Menerawang Pesta Politik 2024
Rahmatia Pakaya : Mahasiswa Ilmu Hukum Kemasyarakatan (IHK), Program Studi Pendidikan Pancasila dan Kewarganegaraan |
Komisi Pemilihan Umum (KPU) Pusat hingga tingkat daerah resmi menutup pendaftaran bacaleg pada Minggu (14/5) kemarin. Saat ini pihak KPU sementara memeriksa kelengkapan administrasi para bacaleg yang didaftarkan masing-masing partai.
Pesta politik 2024 nanti akan sangat menguras tenaga dan fikiran para aktor-aktornya, baik penyelenggara, pengawas, dan timses caleg, semuanya akan bertarung habis-habisan dimendan tempur masing-masing untuk memeriahkan pesta rakyat nanti.
Pihak peyelenggara akan memaksimalkan proses pengumpulan suara dengan adil, Bawaslu akan jeli melihat kecurangan sementara para timses bersama caleg sibuk bermain dibelakang layar mengerahkan semua kekuatan yang ada.
Dari sisi KPU sendiri jika berkaca dari Pileg 2019 ada ratusan penyelenggara yang sakit bahkan meninggal saat mengerjakan tugas. Komisioner KPU RI periode 2012-2022 Arief Budiman mengungkapkan, beban kerja yang menguras banyak tenaga menjadi penyebab tumbangnya para petugas.
Maka KPU RI untuk mengantisipasi hal itu membuat rencana dengan merubah sistem pemungutan suara dengan cara dua panel.
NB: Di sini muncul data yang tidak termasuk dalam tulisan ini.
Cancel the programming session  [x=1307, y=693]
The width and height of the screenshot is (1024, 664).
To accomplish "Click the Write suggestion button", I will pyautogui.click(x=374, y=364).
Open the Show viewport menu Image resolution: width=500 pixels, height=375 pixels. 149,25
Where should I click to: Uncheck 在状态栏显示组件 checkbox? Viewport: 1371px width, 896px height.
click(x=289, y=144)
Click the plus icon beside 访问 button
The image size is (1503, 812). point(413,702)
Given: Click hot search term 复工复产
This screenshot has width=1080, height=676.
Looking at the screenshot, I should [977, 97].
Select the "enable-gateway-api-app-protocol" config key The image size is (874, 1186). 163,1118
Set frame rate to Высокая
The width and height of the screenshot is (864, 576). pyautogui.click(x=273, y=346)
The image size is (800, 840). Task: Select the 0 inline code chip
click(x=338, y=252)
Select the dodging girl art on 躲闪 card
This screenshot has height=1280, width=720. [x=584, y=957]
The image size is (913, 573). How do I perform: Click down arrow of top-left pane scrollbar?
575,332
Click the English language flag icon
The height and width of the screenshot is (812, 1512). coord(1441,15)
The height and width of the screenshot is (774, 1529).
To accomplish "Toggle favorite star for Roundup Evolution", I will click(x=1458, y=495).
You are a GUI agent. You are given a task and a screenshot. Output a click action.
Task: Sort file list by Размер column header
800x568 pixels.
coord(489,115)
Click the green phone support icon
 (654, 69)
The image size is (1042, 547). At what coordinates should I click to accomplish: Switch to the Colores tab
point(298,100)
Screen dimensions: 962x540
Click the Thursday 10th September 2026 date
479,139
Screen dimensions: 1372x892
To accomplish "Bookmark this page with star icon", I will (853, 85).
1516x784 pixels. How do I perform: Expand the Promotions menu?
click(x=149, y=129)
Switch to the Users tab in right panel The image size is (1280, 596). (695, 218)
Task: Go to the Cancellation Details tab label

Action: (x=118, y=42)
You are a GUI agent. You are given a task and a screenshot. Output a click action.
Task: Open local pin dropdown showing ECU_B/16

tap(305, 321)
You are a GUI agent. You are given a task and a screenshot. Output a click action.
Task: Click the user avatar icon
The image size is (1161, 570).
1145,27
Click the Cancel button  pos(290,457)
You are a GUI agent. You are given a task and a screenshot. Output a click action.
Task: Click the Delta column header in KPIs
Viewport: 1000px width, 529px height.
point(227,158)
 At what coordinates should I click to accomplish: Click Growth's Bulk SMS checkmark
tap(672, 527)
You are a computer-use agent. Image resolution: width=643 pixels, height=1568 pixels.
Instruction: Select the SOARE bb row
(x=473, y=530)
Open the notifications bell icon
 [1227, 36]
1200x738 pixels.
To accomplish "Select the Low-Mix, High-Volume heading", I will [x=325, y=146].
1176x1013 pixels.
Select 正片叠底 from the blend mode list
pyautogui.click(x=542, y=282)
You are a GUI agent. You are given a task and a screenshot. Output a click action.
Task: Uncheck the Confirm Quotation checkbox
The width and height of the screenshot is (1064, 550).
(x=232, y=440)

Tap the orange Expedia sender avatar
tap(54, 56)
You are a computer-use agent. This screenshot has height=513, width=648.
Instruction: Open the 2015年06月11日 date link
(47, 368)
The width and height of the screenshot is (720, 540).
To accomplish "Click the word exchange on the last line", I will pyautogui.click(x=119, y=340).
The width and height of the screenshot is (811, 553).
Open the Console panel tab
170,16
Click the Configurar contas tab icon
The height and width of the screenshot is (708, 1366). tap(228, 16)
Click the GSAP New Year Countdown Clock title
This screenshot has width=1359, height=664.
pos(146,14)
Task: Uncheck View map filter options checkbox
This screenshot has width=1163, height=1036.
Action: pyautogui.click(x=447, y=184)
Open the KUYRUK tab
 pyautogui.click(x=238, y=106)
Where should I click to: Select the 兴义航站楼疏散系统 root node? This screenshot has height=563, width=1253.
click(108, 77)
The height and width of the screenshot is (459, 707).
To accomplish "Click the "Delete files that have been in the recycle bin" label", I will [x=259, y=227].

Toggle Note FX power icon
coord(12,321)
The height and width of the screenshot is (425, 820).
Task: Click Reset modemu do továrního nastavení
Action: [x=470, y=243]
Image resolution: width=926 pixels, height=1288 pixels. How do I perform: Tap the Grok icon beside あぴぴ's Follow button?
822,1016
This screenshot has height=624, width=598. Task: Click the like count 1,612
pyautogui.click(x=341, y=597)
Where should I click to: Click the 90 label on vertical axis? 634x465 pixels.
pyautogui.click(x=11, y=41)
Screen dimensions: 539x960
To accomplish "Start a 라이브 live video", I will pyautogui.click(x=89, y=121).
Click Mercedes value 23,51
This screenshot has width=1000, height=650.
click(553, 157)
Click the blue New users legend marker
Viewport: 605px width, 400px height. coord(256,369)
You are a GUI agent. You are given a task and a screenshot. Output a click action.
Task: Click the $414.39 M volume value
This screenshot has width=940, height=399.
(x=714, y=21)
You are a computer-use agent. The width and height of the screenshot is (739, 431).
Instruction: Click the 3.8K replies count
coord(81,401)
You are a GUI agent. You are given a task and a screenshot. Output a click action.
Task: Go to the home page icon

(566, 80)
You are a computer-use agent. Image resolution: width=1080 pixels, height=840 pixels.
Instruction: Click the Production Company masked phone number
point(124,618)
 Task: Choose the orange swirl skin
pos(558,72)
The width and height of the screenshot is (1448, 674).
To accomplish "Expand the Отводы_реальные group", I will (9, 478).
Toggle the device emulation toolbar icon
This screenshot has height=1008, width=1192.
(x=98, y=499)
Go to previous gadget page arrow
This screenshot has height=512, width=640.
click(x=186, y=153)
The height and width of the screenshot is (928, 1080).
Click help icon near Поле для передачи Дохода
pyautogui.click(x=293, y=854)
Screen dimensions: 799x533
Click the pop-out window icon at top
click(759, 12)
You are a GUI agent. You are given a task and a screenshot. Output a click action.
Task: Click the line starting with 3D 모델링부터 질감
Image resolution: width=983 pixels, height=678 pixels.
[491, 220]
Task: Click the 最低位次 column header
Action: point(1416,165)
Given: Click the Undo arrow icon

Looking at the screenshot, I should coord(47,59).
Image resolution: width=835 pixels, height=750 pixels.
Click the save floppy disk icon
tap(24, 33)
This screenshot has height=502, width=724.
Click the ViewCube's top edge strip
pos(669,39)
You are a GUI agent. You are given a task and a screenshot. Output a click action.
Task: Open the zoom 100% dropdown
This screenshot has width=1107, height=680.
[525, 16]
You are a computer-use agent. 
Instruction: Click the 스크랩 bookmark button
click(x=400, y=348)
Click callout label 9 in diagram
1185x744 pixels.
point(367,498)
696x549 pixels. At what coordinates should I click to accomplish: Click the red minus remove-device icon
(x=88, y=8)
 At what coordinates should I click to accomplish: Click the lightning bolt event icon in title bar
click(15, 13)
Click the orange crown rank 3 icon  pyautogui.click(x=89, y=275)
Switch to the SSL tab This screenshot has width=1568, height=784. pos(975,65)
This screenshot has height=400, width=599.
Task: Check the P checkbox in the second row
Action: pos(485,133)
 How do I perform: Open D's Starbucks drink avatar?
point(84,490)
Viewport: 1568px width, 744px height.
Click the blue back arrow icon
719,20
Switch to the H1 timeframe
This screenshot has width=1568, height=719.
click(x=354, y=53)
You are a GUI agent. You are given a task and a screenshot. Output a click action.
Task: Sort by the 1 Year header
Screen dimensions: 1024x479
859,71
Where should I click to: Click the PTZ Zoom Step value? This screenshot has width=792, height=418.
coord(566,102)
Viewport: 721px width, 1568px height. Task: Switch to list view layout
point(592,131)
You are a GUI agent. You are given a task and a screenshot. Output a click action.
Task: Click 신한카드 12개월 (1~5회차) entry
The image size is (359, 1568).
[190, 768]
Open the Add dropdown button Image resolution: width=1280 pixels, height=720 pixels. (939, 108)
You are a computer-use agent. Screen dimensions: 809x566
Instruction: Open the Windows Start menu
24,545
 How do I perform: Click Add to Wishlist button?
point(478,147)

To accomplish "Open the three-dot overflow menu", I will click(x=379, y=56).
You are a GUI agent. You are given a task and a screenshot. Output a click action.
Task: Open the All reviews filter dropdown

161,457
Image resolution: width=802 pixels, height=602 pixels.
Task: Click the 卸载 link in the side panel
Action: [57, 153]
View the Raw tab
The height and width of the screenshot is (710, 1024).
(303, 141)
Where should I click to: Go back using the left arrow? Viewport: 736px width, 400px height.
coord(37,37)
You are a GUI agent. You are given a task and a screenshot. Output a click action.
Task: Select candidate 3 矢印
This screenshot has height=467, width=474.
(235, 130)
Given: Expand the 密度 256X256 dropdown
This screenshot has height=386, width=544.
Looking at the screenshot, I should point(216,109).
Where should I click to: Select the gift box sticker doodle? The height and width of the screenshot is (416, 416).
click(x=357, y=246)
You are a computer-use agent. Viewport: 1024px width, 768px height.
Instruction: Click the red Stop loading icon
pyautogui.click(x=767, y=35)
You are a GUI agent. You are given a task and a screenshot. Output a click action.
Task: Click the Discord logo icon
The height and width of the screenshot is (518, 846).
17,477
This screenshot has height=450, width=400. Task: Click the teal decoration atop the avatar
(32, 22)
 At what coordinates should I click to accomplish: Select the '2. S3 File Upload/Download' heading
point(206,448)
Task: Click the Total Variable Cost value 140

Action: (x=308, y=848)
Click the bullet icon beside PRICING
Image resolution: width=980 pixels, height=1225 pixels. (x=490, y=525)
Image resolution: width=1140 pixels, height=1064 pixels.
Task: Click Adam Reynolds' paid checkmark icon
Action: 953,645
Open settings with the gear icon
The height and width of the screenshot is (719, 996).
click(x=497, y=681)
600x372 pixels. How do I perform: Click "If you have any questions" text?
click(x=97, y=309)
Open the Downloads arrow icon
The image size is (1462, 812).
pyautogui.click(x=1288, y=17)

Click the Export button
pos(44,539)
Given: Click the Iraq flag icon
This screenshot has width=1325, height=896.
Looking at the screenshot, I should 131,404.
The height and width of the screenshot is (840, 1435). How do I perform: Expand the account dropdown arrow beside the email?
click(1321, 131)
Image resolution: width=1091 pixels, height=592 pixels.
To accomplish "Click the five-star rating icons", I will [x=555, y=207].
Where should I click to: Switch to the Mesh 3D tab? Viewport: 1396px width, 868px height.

Asal tahu saja, sistem pemungutan suara pada Pileg 2019 kemarin menggunakan sistem satu panel.
Untuk pemungutan suara 2024 nanti KPU RI ingin merubahnya dengan sistem dua panel yang bekerja secara paralel dimana tujuh orang KPPS akan dibagi menjadi dua kelompok.
Kelompok pertama akan menghitung perolehan suara hasil pemilihan presiden dan wakil presiden serta anggota DPD RI, sementara di panel (kelompok) kedua, petugas akan menghitung perolehan suara perolehan suara pemilihan anggota DPR RI, DRPD Provinsi, dan DPRD kabupten/kota.
Model yang ditawarkan KPU RI di atas sementara ini terbilang ideal jika digunakan untuk menghindari tumbangnya para petugas di tempat pemungutan suara (TPS), tetapi dari segi efisiensi masih lemah. Badan Pengawas Pemilu (Bawaslu) sendiri mengaku masih akan melakukan pengkajian terhadap model yang ditawarkan KPU ini.
Sementara itu, KPU dan Bawaslu dari tingkatan pusat hingga daerah tengah sibuk mempersiapkan segala kebutuhan pesta besar nanti, para aktor utama juga sibuk merayu suara rakyat.
Hal yang membikin pesta nantin menarik dan meriah adalah para caleg yang tidak hanya dari kalangan tua, tetapi juga para kaum muda yang umurnya dijajaran 20-an.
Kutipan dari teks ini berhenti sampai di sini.